If You Don’t Have Anything Nice to Say . . .
Like many people nowadays, Natalie Munroe had a blog where she shared tips about cooking and child rearing. The high school English teacher from Doylestown, PA, also used her blog to sound off about her students, referring to them as “jerks,” “rat-like,” and “frightfully dim.” Her students’ parents fared no better on her blog; she wrote that parents were “breeding a disgusting brood of insolent, unappreciative, selfish brats.” In one post, Munroe made a list of comments she wished she could write about her students including “a complete and utter jerk in all ways,” “though academically ok, your kid has no other redeeming qualities,” “liar and cheater,” and “utterly loathsome in all imaginable ways.”
Students started sharing the blog posts on social media. Once the school administration caught wind of the blog in February 2011, Munroe was placed on an immediate, unpaid suspension. By that time Munroe’s plight had been covered by several major news outlets and her appearances on television did nothing but fan the flames. After taking a maternity leave for the rest of the semester, Munroe returned to work in August 2011. In the meantime, she received her first-ever negative performance evaluation from the Superintendent. She continued to receive negative evaluations after her return to work and was required to submit overly detailed lesson plans. Munroe was terminated on June 26, 2012 for her supposed poor performance and she filed suit alleging that the school district retaliated against her for her exercise of her First Amendment rights.
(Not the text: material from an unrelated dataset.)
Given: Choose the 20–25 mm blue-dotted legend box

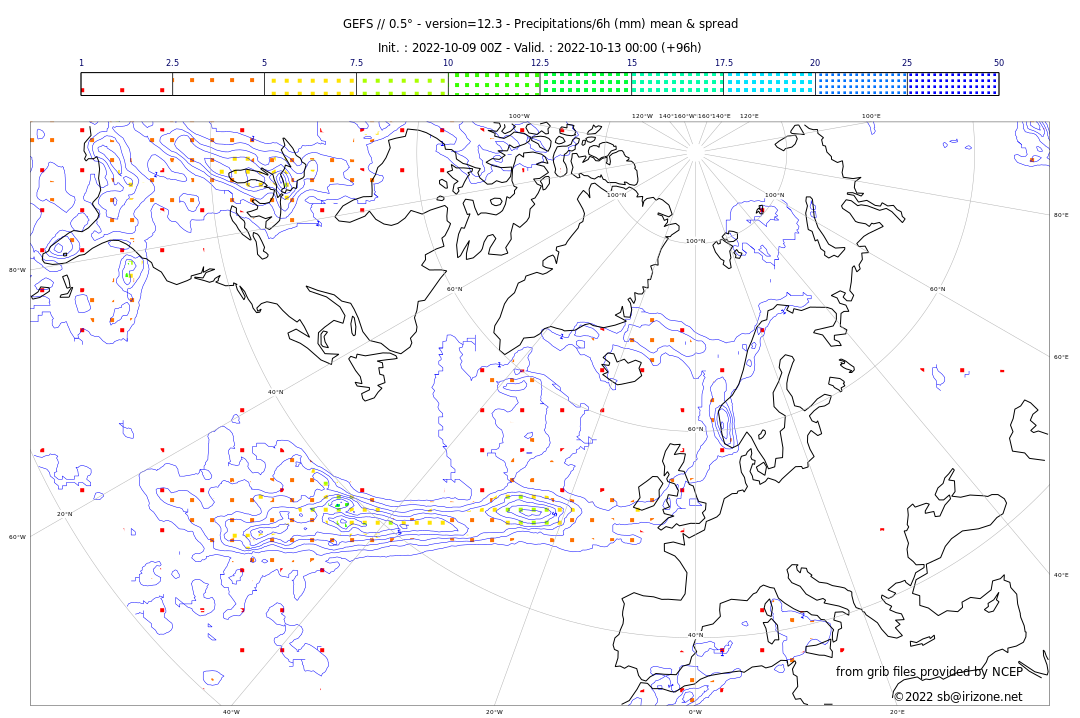Looking at the screenshot, I should point(861,84).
In Munroe v. Central Bucks School District, the U.S. District Court for the Eastern District of PA granted summary judgment to the school district on July 25, 2014, meaning that Munroe could not pursue her case. It is well settled that a public employee’s speech is protected when he or she speaks as a private citizen upon a matter of public concern and the employee’s interest in exercising his or her First Amendment rights is greater than the employer’s interest in the efficient operation of the public agency. Unfortunately for Munroe, the court found that while her blog occasionally touched upon matters of public concern, the harm caused by the blog’s “personal invective” outweighed the potential public value of her other posts. The court noted that Munroe’s speech, “in both effect and tone, was sufficiently disruptive so as to diminish any legitimate interest in its expression, and thus her expression was not protected.” The lesson for public employees here is that if you want to join the blogosphere, stick to sharing your best zucchini bread recipes.
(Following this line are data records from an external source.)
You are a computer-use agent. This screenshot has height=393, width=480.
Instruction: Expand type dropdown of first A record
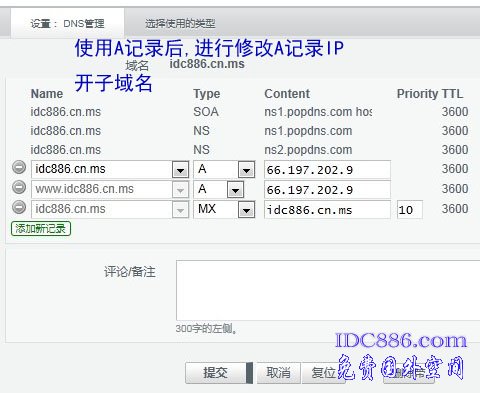246,170
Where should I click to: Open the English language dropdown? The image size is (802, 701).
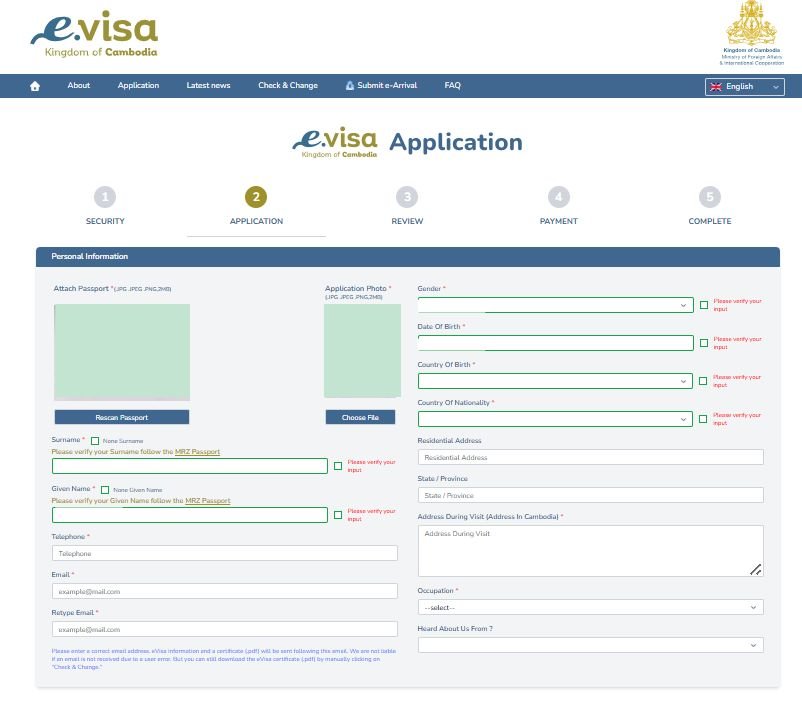click(744, 87)
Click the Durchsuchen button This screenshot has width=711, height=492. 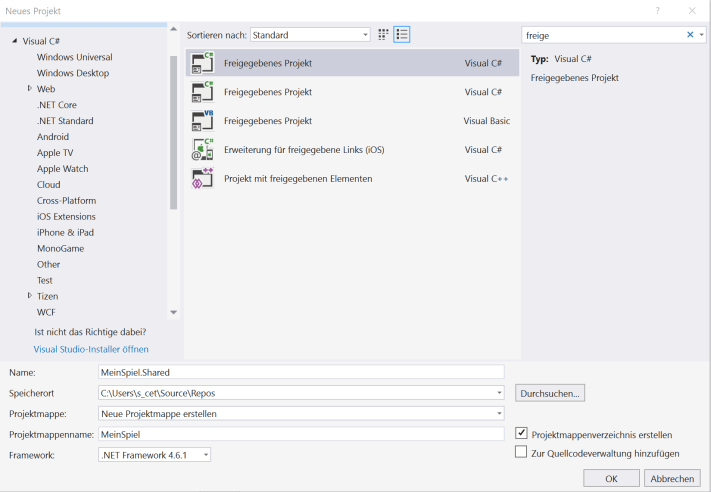(550, 393)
Arbitrator rules that a teacher without professional teacher status is entitled to procedural protections under the collective bargaining agreement before a School Committee can non-renew the teacher’s appointment.
In this case, the teacher was notified of the intention to non-renew her appointment on May 26, 2009 and then dismissed on June 7, 2009. The arbitrator found that the teacher was denied reappointment as a consequence of the evaluation process and that the procedures followed in that evaluation process violated the provisions of the collective bargaining agreement. The collective bargaining agreement required that the information that formed the basis for the recommendation to non-renew a teacher must be properly documented before the notice of intent to non-renew. The arbitrator also specifically relied on DESE regulations which provide that a teacher must be given “a reasonable amount of time… to implement the recommendations for improvement of performance and to meet performance standards.” In this case the arbitrator found that the teacher’s supervisor failed to give the teacher anything in writing to establish any deadlines. The arbitrator noted that “Experience demonstrates that parties to a conversation often draw different impressions about the substance and tenor of the discussion. And, consequently, it is generally a good practice to follow-up important conversations with confirmatory letters or memoranda.”
Therefore, the School Department’s failure to document the teacher’s claimed deficiencies and give the teacher proper written notice of those alleged deficiencies along with an opportunity to correct the issues violated the collective bargaining agreement.
The teacher was therefore ordered to be reinstated with full back pay and benefits.
Sandulli Grace successfully argued before the Appeals Court that a teacher is eligible for creditable service for retirement for service performed out of state so long as that service is in a day school that is under exclusive public control. It does not have to be for a school committee or a board of trustees. In the Weston case, the teacher had taught special needs students in Virginia before the public schools provided special education. Rodney Weston taught in a school in Fairfax Virginia which was under the control of the Department of Health, a public entity. The Teacher’s Retirement System had denied his application to buy back the service credit because the employer was not a school committee or a board of trustees. The Appeals Court found that the MTRS, CRAB and the Superior Court were all wrong in their interpretation of the statute by improperly limiting the service eligible for service credit. The case is Rodney Weston vs. Contributory Retirement Appeal Board, 09-P-475 March 18, 2010.